**ABOUT THIS TASK:** When you reach the line containing "The height and width of the screenshot is (1462, 2520)." in the data below, begin returning lines exactly as written, and stop once the line containing "Open the Select Filter dropdown" has been returned.

:: PROVIDED RECORDS ::

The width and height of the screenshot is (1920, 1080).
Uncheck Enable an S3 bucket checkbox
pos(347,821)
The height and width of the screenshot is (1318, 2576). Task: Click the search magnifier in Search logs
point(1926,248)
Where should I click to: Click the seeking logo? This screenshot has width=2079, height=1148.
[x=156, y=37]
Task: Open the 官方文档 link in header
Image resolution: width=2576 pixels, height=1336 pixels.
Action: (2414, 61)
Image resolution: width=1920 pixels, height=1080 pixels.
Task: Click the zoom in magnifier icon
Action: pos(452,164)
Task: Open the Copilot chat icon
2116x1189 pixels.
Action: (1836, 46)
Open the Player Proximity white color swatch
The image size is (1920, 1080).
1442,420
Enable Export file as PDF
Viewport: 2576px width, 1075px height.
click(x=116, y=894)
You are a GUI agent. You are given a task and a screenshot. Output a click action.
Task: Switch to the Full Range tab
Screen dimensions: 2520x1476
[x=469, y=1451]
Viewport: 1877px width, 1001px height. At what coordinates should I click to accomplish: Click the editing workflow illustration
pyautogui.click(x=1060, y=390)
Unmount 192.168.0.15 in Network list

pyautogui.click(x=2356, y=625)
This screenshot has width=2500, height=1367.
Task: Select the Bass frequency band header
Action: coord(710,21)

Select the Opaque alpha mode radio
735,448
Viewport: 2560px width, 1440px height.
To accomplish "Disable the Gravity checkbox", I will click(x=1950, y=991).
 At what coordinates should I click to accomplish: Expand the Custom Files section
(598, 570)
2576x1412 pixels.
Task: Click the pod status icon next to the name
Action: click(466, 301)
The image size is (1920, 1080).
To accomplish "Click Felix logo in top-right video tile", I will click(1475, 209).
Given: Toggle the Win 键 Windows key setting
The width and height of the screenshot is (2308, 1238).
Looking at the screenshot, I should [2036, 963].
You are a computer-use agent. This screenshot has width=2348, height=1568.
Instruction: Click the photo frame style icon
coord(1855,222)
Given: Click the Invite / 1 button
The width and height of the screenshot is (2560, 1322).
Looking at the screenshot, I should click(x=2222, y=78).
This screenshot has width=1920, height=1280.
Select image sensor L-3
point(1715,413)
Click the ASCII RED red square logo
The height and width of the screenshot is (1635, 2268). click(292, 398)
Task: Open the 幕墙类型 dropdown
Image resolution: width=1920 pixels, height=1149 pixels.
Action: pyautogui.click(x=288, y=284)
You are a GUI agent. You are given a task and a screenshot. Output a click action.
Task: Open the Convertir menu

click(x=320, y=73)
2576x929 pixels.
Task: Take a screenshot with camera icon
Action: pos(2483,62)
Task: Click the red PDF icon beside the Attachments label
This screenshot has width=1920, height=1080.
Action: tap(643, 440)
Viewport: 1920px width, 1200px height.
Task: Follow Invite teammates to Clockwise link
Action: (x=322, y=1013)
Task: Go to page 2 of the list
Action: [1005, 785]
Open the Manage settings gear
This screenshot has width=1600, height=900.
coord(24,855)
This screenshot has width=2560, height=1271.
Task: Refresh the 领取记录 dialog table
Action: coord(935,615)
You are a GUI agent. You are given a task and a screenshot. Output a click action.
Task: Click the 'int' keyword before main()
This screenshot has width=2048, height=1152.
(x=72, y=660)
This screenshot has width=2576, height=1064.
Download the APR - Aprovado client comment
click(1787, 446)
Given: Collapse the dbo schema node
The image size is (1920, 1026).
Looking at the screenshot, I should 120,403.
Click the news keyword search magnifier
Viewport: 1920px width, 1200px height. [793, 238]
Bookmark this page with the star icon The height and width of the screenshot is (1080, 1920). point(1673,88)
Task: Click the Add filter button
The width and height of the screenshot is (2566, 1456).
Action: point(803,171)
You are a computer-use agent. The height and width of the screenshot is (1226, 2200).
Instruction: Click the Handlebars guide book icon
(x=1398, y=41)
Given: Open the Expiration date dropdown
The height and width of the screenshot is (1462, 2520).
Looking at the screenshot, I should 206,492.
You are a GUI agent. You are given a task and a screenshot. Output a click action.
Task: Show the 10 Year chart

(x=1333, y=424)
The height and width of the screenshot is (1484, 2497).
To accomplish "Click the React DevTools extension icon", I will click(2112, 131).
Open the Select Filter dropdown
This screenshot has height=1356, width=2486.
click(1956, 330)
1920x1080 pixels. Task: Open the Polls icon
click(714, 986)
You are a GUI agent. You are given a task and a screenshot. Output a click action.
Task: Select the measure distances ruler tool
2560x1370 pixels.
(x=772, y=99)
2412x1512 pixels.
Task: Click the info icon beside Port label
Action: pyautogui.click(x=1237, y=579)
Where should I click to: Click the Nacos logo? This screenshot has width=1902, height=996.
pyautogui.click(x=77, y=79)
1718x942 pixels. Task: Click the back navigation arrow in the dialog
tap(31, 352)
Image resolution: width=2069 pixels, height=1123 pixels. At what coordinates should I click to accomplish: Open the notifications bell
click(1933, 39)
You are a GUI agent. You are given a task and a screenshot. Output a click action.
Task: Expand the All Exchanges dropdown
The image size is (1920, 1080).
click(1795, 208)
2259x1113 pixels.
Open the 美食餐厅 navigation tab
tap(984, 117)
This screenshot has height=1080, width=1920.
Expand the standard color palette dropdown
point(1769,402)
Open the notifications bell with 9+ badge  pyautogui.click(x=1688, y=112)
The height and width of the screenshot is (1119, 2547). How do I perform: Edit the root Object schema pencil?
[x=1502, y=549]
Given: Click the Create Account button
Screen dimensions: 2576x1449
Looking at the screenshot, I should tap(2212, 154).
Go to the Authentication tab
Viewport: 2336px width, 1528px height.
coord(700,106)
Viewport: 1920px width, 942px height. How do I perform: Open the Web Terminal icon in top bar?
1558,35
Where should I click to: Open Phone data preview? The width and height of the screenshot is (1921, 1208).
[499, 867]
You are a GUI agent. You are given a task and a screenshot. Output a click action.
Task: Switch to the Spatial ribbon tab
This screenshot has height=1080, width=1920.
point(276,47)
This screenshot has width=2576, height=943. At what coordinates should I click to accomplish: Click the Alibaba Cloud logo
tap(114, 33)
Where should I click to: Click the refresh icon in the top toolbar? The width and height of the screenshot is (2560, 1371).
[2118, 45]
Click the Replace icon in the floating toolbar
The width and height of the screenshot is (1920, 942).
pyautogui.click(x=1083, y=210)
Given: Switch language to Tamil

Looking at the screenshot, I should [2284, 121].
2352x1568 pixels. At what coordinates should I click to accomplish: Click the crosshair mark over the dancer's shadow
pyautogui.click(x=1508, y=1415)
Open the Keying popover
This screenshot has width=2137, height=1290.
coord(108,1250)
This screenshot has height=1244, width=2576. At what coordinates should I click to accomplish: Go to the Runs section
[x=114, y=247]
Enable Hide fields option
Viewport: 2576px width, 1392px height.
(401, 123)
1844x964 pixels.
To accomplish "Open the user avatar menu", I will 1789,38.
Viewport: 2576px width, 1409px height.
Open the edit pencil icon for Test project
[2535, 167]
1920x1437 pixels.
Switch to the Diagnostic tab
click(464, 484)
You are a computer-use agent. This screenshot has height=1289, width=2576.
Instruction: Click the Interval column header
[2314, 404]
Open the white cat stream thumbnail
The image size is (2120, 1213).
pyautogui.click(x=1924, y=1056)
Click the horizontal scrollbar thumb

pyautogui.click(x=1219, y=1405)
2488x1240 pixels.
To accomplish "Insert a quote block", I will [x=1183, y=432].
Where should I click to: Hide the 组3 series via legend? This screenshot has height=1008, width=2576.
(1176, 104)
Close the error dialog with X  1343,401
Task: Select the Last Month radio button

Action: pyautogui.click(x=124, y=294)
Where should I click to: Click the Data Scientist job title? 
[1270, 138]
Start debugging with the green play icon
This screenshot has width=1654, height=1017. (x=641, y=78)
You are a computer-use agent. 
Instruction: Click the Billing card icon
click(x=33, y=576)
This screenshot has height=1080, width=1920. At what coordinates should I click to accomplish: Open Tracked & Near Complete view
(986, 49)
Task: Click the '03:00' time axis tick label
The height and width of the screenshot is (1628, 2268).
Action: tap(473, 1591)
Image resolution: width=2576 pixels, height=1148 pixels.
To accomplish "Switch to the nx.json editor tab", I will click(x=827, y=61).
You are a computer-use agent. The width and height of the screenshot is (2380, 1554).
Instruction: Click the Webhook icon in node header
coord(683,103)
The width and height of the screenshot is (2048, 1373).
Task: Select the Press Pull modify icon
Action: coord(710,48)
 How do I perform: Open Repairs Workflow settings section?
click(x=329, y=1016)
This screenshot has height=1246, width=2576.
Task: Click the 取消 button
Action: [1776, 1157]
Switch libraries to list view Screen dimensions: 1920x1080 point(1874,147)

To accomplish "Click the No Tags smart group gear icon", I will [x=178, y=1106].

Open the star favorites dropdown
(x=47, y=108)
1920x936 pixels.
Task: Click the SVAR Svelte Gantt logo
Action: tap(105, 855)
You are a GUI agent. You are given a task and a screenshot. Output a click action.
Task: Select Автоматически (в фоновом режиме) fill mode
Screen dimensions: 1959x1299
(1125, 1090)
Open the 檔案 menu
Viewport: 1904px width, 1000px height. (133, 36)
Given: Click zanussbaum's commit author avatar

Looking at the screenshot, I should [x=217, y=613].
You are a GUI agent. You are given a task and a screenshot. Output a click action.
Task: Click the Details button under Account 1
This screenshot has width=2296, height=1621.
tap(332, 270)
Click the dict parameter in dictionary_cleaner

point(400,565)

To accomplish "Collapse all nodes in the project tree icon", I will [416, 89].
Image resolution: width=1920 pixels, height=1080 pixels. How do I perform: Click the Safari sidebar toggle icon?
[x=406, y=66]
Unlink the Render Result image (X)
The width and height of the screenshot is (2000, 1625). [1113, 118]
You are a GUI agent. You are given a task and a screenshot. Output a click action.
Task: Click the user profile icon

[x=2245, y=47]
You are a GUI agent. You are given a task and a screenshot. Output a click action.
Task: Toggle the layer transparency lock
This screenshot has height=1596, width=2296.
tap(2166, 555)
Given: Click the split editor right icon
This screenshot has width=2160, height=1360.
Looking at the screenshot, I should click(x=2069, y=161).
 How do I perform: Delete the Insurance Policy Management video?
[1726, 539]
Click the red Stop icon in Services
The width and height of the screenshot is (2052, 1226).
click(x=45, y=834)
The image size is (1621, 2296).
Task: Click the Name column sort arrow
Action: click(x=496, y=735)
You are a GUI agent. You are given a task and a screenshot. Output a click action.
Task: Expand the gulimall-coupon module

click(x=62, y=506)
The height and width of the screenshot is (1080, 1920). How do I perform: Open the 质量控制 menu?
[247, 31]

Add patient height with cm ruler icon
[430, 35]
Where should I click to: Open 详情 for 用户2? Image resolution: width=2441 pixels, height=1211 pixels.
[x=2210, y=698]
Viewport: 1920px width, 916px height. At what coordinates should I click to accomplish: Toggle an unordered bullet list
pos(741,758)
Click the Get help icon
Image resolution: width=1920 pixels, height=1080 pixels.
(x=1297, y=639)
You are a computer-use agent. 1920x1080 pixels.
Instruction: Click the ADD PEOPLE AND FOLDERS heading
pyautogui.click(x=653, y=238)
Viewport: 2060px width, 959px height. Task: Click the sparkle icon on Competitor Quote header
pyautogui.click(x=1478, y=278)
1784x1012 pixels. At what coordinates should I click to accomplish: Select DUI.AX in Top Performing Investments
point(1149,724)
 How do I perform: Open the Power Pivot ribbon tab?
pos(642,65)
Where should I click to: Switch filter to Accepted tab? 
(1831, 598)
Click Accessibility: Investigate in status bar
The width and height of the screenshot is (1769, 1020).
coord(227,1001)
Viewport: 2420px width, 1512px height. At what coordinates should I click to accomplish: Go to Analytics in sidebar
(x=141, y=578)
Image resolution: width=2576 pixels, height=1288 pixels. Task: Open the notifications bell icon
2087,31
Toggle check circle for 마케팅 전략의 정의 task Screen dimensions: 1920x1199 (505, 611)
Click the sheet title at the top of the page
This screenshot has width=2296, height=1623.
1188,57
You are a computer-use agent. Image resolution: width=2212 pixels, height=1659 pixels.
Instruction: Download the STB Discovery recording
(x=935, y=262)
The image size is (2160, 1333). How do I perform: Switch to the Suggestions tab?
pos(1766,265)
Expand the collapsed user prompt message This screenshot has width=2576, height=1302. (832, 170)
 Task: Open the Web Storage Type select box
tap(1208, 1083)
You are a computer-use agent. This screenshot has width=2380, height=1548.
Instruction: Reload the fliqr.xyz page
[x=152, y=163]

:::

**RESULT FOR THIS TASK:**
The height and width of the screenshot is (1462, 2520).
Looking at the screenshot, I should 206,492.
You are a GUI agent. You are given a task and a screenshot. Output a click action.
Task: Show the 10 Year chart

(x=1333, y=424)
The height and width of the screenshot is (1484, 2497).
To accomplish "Click the React DevTools extension icon", I will click(2112, 131).
Open the Select Filter dropdown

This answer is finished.